Speaking as part of a debate, Greenwood remained in favour of the controversial file-sharing technology, accusing major record companies of having their “head in the sand”. He said: “I wouldn’t want to defend people who are making money out of our music but at the same time the important thing is to embrace this technology and not put your head in the sand like so many record companies have done because it is not going away.
“For us as a group it has given us a new lease of life because it has enabled us to do various things like perform live concerts, webcasts from our studio, shoot videos ourselves which cost a fraction of video budgets normally.”

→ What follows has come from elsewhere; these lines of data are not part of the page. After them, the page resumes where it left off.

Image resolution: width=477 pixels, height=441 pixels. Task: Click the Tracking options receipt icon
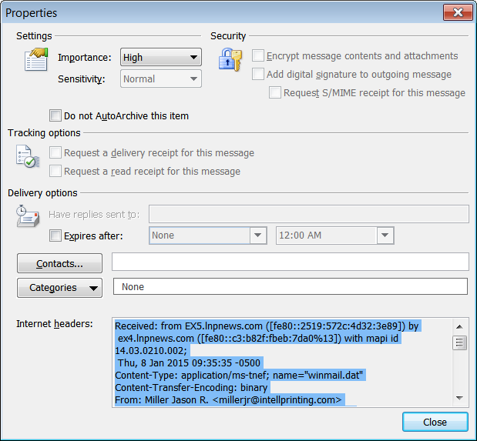pyautogui.click(x=29, y=157)
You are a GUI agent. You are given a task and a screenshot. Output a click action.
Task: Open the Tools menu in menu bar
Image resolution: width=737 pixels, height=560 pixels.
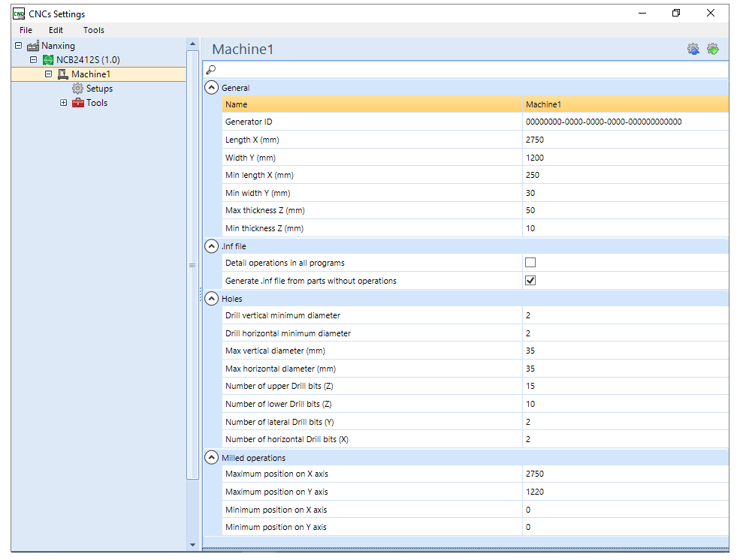pyautogui.click(x=94, y=30)
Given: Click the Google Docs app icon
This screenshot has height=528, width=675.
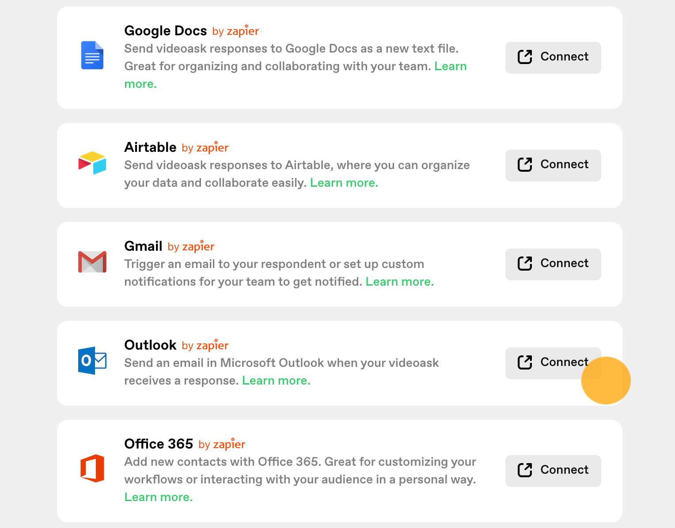Looking at the screenshot, I should point(92,55).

Greenwood also cited the example of the band’s recent European tour – within hours most of their shows were available in full on Napster. He continued: “We have just finished a tour, we played in Barcelona, the next day the entire performance was up on Napster and three weeks later when we got to play in Israel the audience knew the words to all the new songs and it was wonderful.
“Digital music is just one of many things that contribute to an artist getting their message across and of course it is going to change record companies are going to have to embrace it and change with it and find different ways of getting revenue, maybe using Napster as a business model for their own on-line thing.”